68. What happens to the object at rest if (i) fs = 0 (ii) fs = Fext (iii) fs = max.

69. Using Newton's laws calculate the tension acting on the mango (mass m = 400g) hanging from a tree.

70. Briefly explain how is a horse able to pull a cart.

71. Two masses m1 and m2 m1 > m2 or in contact with each other on a smooth horizontal surface. Calculate the magnitude of contact force between them.

72. As shown In the diagram, three blocks connected together lie on a horizontal frictionless table and pulled to the right with a force F = 50N. If m1 = 5 kg, m2 = 10 kg and m3 = 15 kg. Find the tensions T1 and T2.

73. State and explain work energy principle. Mention any three examples for it.

74. Derive an expression for the velocity of the body moving in a vertical circle. And also find a tension at the bottom and the top of the circle.

75. Two different unknown masses A and B collide. A is initially at rest when B has a speed v. After collision B has a speed v/2 and moves at right angles to its original direction of motion. Find the direction in which A moves after collision

76. A body of mass of 3 kg initially at rest makes under the action of an applied horizontally force of 10 N on a table with co-efficient of kinetic friction = 0.3, then what is the workdone by the applied force in 10s:

77. Find the workdone if a particle moves from position $\vec { { r }_{ 1 } } =(2\overset { \wedge }{ i } +\overset { \wedge }{ j } -\overset { \wedge }{ 3k } )$ to a position $\vec { { r }_{ 2 } } =(4\overset { \wedge }{ i } +6\overset { \wedge }{ j } -7\overset { \wedge }{ k } )$ under the effect of force $\vec {F } =(3\overset { \wedge }{ i } +2\overset { \wedge }{ j } -\overset { \wedge }{ 4k } )$N.

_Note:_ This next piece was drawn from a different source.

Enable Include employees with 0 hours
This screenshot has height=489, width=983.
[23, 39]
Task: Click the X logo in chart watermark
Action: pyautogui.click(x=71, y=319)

78. Calculate work done to move a boy of mass 20 kg along an inclined plane ($\theta$ = 45°) with constent velocity through a distance of 10 m.

79. A 10kg ball and 20kg ball approach each other with velocities 20 ms-1 and 10 ms-1 respectively. What are their velocities after collision if the collision is perfectly elastic?

80. A shot travelling at the rate of 100 ms-1 is just able to pierce a plank 4cm thick. What velocity is required to just pierce a plank 9cm thick?

81. Derive an expression for the potential energy of an elastic stretched spring.

82. If an object of mass 2 kg is thrown up from the ground reaches a height of 5 m and falls back to the Earth (neglect the air resistance). Calculate
(a) The work done by gravity when the object reaches 5 m height
(b) The work done by gravity when the object comes back to Earth
(c) Total work done by gravity both in upward and downward motion and mention the physical significance of the result.